§ **Work request A**:
According to the passage on Yinson's credit ratings, what operational uptime has Yinson achieved in the last five years?
§ **Work request B**:
For each statement below, say whether it agrees with the passage on Yinson's credit ratings, and quote the words that decide it: (i) MARC gave Yinson a rating of A1. (ii) Yinson's orderbook stood at US$9.74 billion as at end of March. (iii) Yinson's contractual revenue moves with crude oil prices.
§ **Work request C**:
Print the part of the passage on Yinson's credit ratings between "The group noted" and "the group said.", inclusive.

Yinson secured corporate credit ratings of  A+ with a stable outlook from Malaysian Rating Corporation Bhd (MARC), and    A1 with a stable outlook from RAM Rating Services Bhd.

The group noted that both MARC and RAM opined that the group’s strong business profile is underpinned by its capability to secure recurrent sizeable long-term FPSO contracts which in turn provided earnings visibility and healthy profit margins. The group’s long-term contracts are up to 25 years.

Yinson has amassed a sizable orderbook of US$9.74 billion as at end of March.

"The rating agencies also took into account that Yinson’s contractual revenue is unaffected by crude oil prices, with robust contract terms built in to ensure adequate compensation should termination occur.

"RAM and MARC also noted that Yinson has demonstrated timely FPSO deliveries and cost containment during the construction period; and achieved operational uptime of above 99% in the last five years," the group said.

§ **Data provided**:
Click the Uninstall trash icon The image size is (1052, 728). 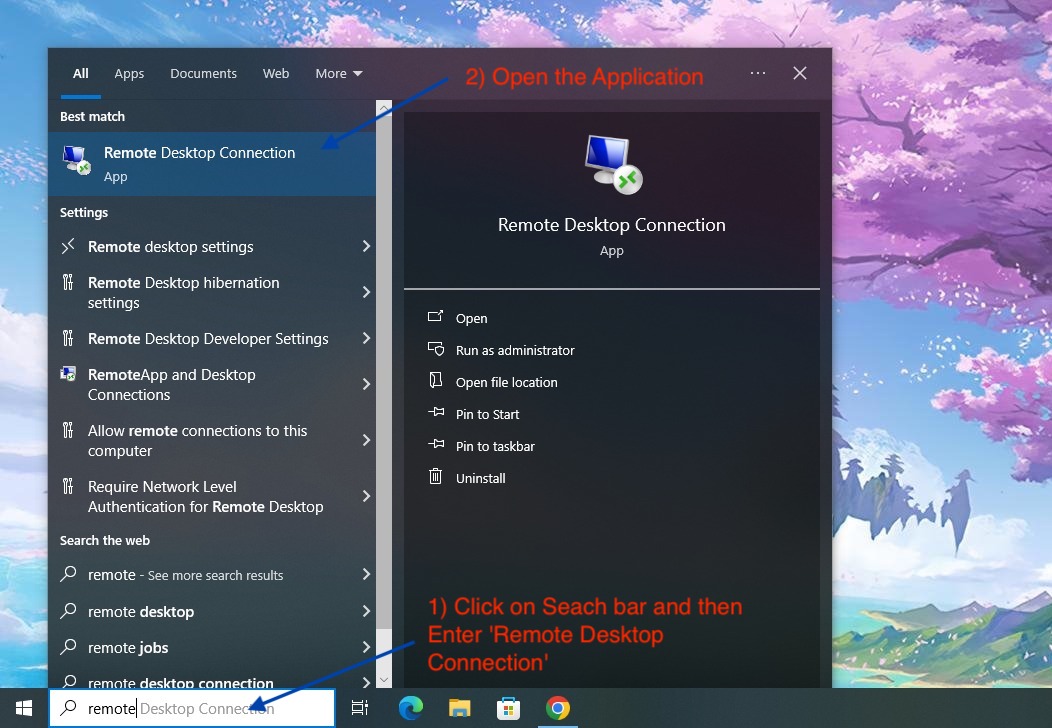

§ **Task answer A**:
Above 99%.

§ **Task answer B**:
(i) No: "A+ with a stable outlook from Malaysian Rating Corporation Bhd (MARC)"
(ii) Yes: "Yinson has amassed a sizable orderbook of US$9.74 billion as at end of March."
(iii) No: "Yinson’s contractual revenue is unaffected by crude oil prices"

§ **Task answer C**:
The group noted that both MARC and RAM opined that the group’s strong business profile is underpinned by its capability to secure recurrent sizeable long-term FPSO contracts which in turn provided earnings visibility and healthy profit margins. The group’s long-term contracts are up to 25 years.

Yinson has amassed a sizable orderbook of US$9.74 billion as at end of March.

"The rating agencies also took into account that Yinson’s contractual revenue is unaffected by crude oil prices, with robust contract terms built in to ensure adequate compensation should termination occur.

"RAM and MARC also noted that Yinson has demonstrated timely FPSO deliveries and cost containment during the construction period; and achieved operational uptime of above 99% in the last five years," the group said.